**Assignment:** From the entries below, retype only the lines from the one with "This screenshot has height=392, width=568." through the one with "Task: Click the favorite", exactly as written.

Pixel coordinate grounding data

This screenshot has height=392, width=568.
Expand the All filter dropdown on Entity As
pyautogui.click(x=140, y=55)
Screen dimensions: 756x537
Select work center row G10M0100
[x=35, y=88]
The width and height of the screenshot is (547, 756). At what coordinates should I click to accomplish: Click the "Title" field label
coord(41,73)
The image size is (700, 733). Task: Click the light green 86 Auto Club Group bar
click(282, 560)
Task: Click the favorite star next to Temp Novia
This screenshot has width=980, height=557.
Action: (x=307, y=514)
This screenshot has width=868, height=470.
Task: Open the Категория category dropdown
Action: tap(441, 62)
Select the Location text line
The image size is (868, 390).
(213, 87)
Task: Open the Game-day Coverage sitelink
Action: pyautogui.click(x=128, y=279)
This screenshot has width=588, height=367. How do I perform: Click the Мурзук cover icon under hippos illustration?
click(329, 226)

---

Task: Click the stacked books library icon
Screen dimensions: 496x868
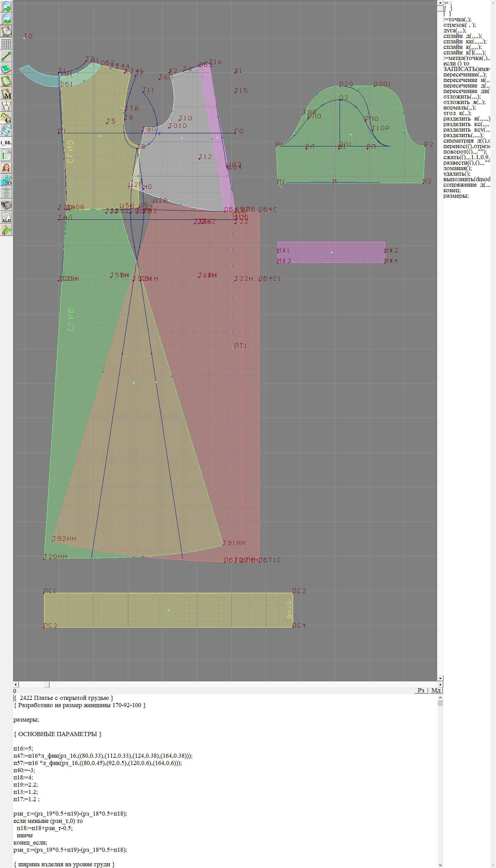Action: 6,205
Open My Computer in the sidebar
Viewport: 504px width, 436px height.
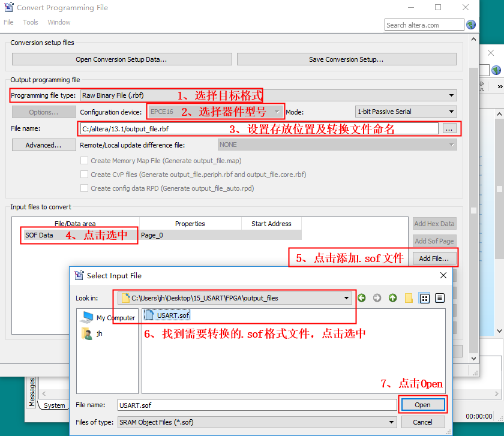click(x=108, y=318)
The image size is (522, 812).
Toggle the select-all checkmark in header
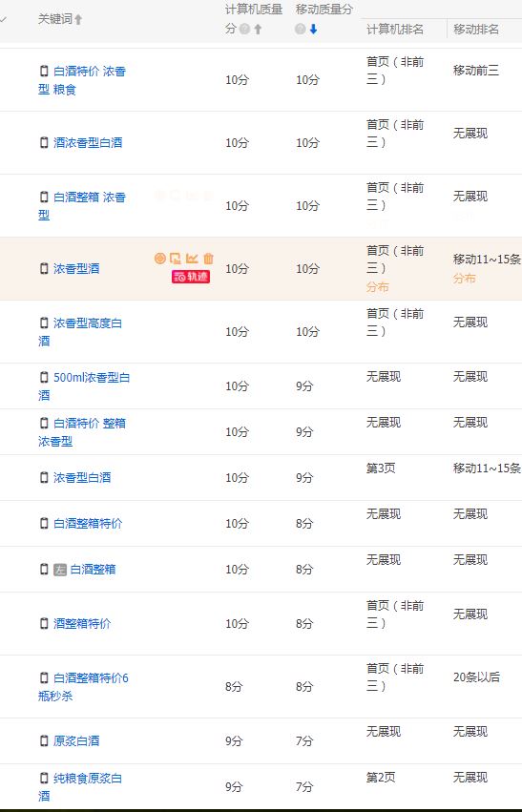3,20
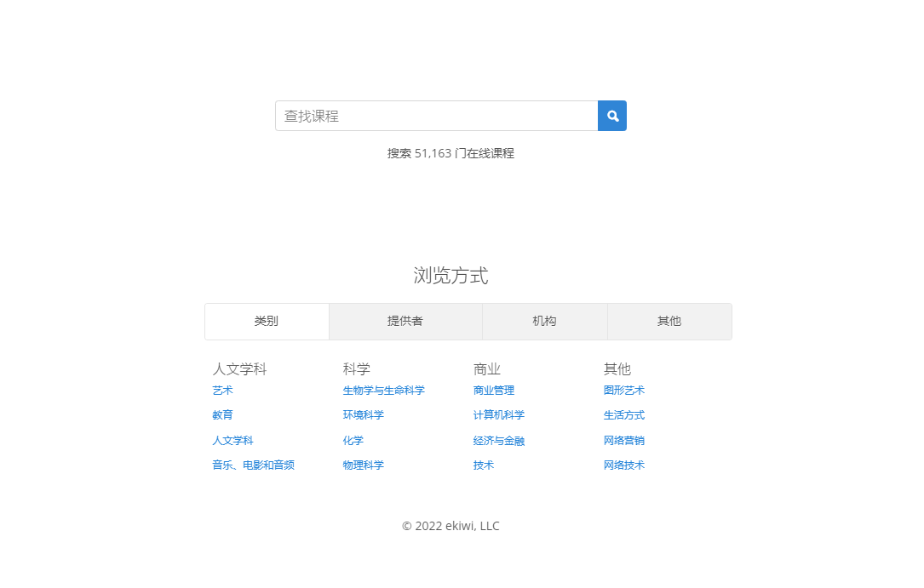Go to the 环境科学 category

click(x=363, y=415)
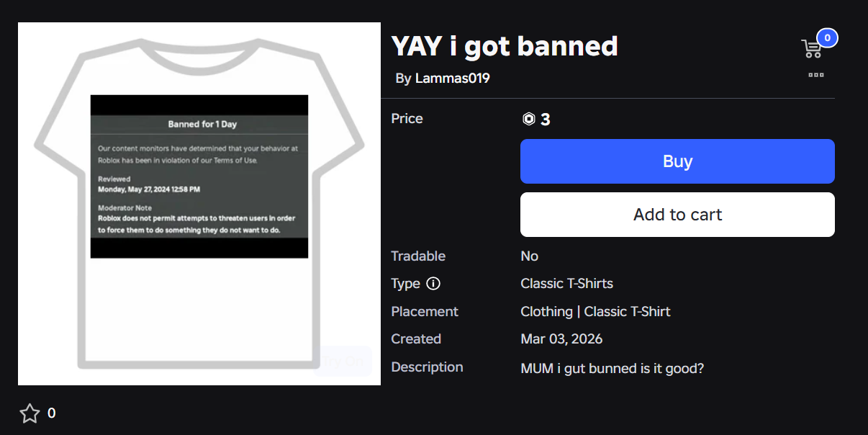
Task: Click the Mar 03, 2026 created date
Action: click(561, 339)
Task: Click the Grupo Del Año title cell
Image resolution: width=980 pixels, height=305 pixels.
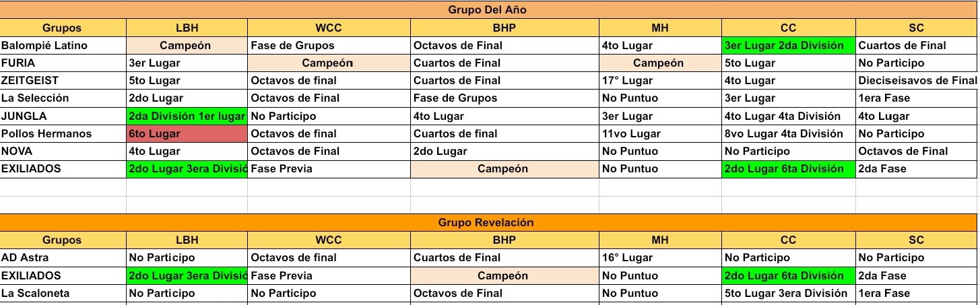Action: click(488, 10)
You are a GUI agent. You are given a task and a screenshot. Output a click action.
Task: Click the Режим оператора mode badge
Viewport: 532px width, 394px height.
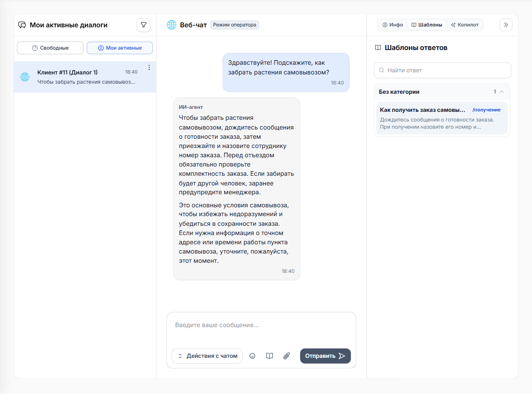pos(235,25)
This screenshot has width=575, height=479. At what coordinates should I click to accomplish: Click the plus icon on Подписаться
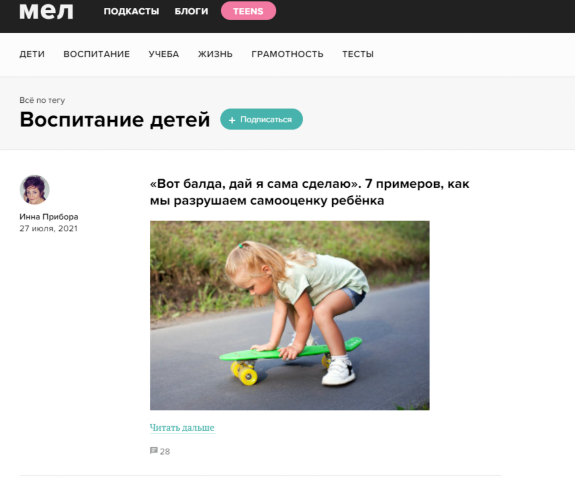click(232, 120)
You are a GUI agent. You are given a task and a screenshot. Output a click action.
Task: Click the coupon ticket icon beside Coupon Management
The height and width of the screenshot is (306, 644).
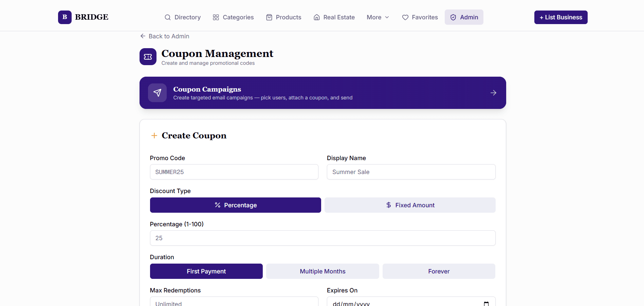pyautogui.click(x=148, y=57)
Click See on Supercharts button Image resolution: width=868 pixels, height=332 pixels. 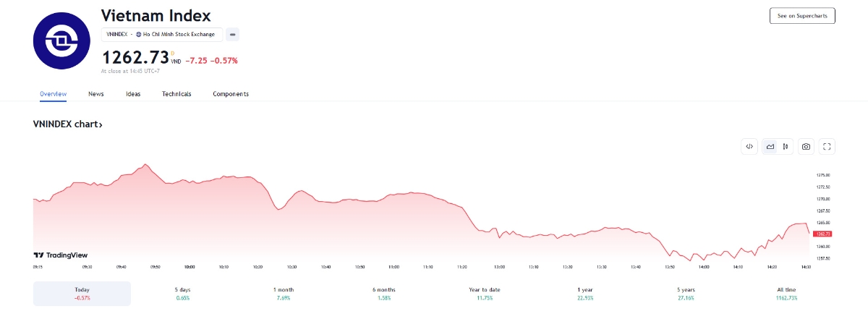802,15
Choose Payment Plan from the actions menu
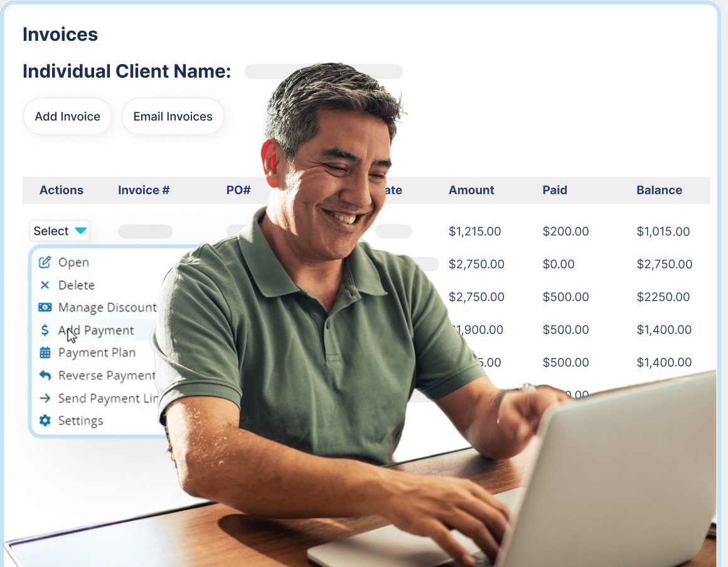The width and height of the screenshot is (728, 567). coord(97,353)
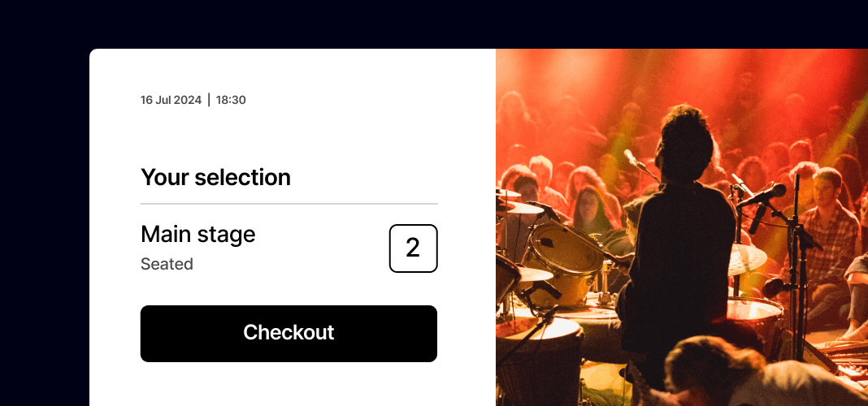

**Response to the exercise:**
This screenshot has height=392, width=568.
Expand the All filter dropdown on Entity As
pyautogui.click(x=140, y=55)
Screen dimensions: 756x537
Select work center row G10M0100
[x=35, y=88]
The width and height of the screenshot is (547, 756). At what coordinates should I click to accomplish: Click the "Title" field label
coord(41,73)
The image size is (700, 733). Task: Click the light green 86 Auto Club Group bar
click(282, 560)
Task: Click the favorite star next to Temp Novia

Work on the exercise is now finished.